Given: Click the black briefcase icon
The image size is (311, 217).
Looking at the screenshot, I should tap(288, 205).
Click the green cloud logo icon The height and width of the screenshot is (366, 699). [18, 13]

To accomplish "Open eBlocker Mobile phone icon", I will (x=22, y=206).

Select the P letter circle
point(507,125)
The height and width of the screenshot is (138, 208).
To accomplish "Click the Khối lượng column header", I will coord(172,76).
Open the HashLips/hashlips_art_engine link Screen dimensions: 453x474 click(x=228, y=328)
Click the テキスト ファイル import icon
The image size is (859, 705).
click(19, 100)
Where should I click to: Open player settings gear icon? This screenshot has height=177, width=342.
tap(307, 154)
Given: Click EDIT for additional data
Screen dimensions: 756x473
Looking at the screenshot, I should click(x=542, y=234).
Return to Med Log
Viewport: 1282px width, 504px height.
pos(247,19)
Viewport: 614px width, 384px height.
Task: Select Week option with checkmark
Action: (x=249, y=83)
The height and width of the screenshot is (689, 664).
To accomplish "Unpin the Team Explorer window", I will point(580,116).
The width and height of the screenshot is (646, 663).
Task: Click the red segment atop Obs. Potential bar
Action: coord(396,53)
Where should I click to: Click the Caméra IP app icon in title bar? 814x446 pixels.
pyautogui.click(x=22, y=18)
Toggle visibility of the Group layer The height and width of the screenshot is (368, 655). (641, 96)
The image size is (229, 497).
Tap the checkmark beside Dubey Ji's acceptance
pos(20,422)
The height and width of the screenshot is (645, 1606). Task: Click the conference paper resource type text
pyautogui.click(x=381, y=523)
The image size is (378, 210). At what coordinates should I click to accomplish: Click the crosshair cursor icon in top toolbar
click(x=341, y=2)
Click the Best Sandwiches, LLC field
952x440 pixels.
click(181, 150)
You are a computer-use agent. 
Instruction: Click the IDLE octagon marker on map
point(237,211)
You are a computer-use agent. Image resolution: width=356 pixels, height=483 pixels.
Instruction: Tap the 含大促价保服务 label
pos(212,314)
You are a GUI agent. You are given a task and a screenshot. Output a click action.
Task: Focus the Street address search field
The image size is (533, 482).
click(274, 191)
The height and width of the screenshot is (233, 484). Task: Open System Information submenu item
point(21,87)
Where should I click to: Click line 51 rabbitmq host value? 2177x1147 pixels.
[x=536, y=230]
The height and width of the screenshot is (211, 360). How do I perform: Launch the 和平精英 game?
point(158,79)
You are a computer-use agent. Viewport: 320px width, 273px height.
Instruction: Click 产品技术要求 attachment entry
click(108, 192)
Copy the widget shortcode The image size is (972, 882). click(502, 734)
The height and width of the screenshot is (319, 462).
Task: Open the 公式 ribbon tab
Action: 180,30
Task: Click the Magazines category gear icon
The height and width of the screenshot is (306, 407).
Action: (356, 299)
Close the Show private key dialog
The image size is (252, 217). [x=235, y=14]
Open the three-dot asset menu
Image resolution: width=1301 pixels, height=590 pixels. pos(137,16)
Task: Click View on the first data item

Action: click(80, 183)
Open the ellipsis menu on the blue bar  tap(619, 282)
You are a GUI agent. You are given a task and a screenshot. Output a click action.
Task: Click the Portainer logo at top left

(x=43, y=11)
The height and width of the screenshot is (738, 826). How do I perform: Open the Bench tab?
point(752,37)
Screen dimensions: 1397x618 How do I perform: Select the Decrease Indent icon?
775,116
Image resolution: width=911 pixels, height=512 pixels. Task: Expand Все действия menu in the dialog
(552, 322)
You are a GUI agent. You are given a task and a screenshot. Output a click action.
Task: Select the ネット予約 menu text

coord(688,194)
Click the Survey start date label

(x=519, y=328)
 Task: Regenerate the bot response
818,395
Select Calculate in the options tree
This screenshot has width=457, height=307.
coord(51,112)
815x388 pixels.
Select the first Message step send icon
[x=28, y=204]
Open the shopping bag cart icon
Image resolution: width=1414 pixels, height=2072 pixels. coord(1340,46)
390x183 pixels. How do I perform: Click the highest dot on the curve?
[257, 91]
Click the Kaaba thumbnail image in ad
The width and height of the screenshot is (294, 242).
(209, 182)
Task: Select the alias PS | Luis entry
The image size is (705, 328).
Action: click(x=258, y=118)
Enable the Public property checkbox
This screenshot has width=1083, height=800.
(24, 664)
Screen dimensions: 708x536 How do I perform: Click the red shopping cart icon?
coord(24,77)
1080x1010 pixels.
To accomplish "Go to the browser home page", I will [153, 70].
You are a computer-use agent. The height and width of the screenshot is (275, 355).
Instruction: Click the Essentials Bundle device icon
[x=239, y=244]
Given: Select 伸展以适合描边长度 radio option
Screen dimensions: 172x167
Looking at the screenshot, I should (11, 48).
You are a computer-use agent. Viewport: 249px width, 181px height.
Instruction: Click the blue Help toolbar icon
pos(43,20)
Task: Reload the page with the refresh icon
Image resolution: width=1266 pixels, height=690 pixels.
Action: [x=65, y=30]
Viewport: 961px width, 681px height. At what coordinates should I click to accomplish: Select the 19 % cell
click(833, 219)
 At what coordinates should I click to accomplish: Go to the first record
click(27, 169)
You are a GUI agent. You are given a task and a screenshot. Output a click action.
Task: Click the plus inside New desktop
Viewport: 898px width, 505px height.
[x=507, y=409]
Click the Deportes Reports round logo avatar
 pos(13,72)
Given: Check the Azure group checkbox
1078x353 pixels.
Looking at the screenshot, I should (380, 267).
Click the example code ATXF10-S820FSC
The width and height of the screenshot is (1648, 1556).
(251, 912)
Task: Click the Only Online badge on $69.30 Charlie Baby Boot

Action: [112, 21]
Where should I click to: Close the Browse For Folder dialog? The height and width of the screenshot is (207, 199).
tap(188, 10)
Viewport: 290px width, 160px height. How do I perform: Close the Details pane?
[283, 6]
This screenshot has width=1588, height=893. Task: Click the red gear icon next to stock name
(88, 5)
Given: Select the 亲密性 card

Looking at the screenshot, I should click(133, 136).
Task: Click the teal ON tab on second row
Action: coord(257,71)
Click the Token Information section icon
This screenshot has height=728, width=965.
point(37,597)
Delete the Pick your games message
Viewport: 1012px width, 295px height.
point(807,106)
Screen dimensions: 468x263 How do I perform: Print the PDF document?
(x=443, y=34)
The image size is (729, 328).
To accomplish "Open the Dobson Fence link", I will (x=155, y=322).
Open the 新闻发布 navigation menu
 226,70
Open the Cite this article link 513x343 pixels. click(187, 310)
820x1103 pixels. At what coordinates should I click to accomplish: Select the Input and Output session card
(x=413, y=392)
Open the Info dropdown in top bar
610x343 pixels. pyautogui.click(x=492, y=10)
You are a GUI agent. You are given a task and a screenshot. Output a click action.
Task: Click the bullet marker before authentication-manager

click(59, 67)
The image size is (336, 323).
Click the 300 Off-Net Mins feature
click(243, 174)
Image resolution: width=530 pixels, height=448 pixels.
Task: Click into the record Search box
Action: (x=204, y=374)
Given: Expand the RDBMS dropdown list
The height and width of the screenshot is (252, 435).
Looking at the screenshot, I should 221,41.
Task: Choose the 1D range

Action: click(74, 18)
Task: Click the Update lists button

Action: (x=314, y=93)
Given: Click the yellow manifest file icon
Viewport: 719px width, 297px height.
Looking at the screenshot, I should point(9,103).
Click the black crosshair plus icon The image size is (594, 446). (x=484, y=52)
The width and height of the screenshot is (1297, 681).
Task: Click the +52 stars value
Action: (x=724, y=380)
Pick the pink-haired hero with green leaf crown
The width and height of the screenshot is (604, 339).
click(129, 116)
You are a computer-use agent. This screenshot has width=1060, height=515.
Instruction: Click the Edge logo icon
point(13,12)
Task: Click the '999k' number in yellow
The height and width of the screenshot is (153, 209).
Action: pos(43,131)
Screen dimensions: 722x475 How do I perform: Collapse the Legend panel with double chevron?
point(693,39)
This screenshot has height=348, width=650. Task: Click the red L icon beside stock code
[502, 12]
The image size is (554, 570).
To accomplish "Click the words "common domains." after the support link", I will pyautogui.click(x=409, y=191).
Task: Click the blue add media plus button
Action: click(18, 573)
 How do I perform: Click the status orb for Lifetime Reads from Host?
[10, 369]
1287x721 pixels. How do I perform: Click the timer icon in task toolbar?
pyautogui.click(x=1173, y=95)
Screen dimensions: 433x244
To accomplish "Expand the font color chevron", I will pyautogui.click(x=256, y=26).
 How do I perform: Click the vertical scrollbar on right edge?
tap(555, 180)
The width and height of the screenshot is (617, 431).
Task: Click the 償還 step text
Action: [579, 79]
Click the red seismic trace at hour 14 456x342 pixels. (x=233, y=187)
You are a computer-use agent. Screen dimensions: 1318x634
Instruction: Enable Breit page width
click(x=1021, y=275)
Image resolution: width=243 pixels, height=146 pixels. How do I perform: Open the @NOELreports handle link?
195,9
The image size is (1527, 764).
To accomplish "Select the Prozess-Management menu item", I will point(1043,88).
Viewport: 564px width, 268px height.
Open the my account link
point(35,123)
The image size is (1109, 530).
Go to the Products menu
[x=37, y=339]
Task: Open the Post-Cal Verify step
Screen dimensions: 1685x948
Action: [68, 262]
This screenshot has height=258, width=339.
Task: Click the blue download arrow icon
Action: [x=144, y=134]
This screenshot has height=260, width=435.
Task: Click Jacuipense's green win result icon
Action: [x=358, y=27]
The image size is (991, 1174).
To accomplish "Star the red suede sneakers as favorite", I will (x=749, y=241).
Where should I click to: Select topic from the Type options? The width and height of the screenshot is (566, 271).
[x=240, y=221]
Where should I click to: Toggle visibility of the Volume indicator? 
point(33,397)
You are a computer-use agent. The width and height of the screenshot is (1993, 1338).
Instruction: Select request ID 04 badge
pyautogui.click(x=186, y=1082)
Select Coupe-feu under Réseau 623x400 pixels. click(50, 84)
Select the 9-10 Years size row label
•••••
TASK PROMPT: List every line above that contains the word "with".

ANSWER TO THIS PROBLEM:
Task: Select Week option with checkmark
Task: Reload the page with the refresh icon
Pick the pink-haired hero with green leaf crown
Screen dimensions: 722x475 How do I perform: Collapse the Legend panel with double chevron?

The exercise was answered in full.